**The task**
Set down exactly the lines in the records below that run from the line with "Open Context Help on Block Diagram toolbar" to the line with "Task: Expand the Status filter dropdown", inclusive, and nothing more.
■ ■ ■
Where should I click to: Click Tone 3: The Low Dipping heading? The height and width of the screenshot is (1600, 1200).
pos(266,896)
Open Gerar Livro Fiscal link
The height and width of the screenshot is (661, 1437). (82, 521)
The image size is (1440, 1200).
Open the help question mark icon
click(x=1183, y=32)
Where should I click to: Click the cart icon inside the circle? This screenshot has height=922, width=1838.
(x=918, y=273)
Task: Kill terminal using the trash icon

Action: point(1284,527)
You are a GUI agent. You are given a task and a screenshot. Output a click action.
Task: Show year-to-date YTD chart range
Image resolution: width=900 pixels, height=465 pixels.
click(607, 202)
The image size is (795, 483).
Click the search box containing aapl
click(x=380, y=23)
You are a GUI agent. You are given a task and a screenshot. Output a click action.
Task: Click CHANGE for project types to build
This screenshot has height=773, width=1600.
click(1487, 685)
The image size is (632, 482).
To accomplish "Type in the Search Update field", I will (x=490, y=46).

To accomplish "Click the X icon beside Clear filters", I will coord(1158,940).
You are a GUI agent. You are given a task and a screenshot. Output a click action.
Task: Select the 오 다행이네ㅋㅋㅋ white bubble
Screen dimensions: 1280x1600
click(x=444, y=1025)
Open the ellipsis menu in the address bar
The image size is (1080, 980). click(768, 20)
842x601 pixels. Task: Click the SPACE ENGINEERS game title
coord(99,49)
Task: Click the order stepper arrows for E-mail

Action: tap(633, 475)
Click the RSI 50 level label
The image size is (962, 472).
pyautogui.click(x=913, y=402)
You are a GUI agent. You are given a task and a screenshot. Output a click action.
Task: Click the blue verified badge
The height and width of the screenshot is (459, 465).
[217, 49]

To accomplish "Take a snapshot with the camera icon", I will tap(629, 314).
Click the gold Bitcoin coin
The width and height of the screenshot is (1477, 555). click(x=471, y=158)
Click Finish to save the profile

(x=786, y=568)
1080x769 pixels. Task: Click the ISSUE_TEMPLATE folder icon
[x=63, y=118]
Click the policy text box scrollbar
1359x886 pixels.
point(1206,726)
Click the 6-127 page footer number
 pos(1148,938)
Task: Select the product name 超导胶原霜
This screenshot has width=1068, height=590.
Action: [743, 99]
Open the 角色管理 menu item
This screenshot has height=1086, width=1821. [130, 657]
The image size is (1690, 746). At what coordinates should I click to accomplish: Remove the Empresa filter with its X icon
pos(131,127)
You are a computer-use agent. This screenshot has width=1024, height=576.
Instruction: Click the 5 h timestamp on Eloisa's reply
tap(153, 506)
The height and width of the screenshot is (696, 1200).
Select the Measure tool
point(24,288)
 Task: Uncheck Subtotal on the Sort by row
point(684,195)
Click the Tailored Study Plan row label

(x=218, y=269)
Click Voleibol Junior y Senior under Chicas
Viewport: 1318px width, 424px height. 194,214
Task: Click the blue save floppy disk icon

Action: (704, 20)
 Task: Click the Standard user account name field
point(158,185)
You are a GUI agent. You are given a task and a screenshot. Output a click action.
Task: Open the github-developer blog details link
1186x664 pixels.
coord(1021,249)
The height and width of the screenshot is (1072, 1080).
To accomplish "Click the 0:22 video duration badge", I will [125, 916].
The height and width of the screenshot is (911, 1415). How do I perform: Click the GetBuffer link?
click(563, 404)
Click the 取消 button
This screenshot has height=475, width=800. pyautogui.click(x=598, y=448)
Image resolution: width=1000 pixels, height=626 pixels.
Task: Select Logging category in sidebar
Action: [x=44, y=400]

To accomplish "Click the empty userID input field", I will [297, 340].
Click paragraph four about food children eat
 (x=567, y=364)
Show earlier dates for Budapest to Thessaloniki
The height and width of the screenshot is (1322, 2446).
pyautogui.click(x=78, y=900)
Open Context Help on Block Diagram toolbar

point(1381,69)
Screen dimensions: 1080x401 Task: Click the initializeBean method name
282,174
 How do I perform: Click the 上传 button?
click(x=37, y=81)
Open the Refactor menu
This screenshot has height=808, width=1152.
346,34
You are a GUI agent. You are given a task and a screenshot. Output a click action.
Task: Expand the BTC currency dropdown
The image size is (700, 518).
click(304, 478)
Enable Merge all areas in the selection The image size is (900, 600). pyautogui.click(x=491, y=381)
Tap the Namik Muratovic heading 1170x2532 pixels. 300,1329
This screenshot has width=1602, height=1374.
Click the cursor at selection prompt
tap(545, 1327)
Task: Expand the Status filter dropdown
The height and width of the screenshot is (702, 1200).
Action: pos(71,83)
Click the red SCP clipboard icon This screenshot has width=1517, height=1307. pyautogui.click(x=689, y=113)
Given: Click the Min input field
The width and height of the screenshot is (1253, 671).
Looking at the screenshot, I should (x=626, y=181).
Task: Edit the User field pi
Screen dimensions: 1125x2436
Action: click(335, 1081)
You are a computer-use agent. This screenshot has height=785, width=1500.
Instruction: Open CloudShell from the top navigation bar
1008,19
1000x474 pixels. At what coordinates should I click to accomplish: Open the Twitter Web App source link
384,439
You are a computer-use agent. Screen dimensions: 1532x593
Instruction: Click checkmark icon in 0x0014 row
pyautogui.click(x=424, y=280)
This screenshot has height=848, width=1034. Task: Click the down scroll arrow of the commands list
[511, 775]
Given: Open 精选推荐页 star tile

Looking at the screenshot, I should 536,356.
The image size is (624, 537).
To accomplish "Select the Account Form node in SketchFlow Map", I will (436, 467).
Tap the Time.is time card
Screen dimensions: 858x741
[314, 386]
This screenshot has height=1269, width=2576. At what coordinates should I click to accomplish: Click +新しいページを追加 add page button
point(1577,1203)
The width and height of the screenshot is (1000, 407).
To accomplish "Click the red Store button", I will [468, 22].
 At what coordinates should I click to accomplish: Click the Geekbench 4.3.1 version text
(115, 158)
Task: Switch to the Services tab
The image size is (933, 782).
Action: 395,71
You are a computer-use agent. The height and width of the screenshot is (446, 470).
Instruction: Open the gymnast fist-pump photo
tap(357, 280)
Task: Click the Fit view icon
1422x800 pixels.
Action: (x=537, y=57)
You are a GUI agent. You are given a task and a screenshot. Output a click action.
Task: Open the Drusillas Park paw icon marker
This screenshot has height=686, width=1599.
■ ■ ■
**Answer to the problem**
Open Context Help on Block Diagram toolbar

point(1381,69)
Screen dimensions: 1080x401 Task: Click the initializeBean method name
282,174
 How do I perform: Click the 上传 button?
click(x=37, y=81)
Open the Refactor menu
This screenshot has height=808, width=1152.
346,34
You are a GUI agent. You are given a task and a screenshot. Output a click action.
Task: Expand the BTC currency dropdown
The image size is (700, 518).
click(304, 478)
Enable Merge all areas in the selection The image size is (900, 600). pyautogui.click(x=491, y=381)
Tap the Namik Muratovic heading 1170x2532 pixels. 300,1329
This screenshot has width=1602, height=1374.
Click the cursor at selection prompt
tap(545, 1327)
Task: Expand the Status filter dropdown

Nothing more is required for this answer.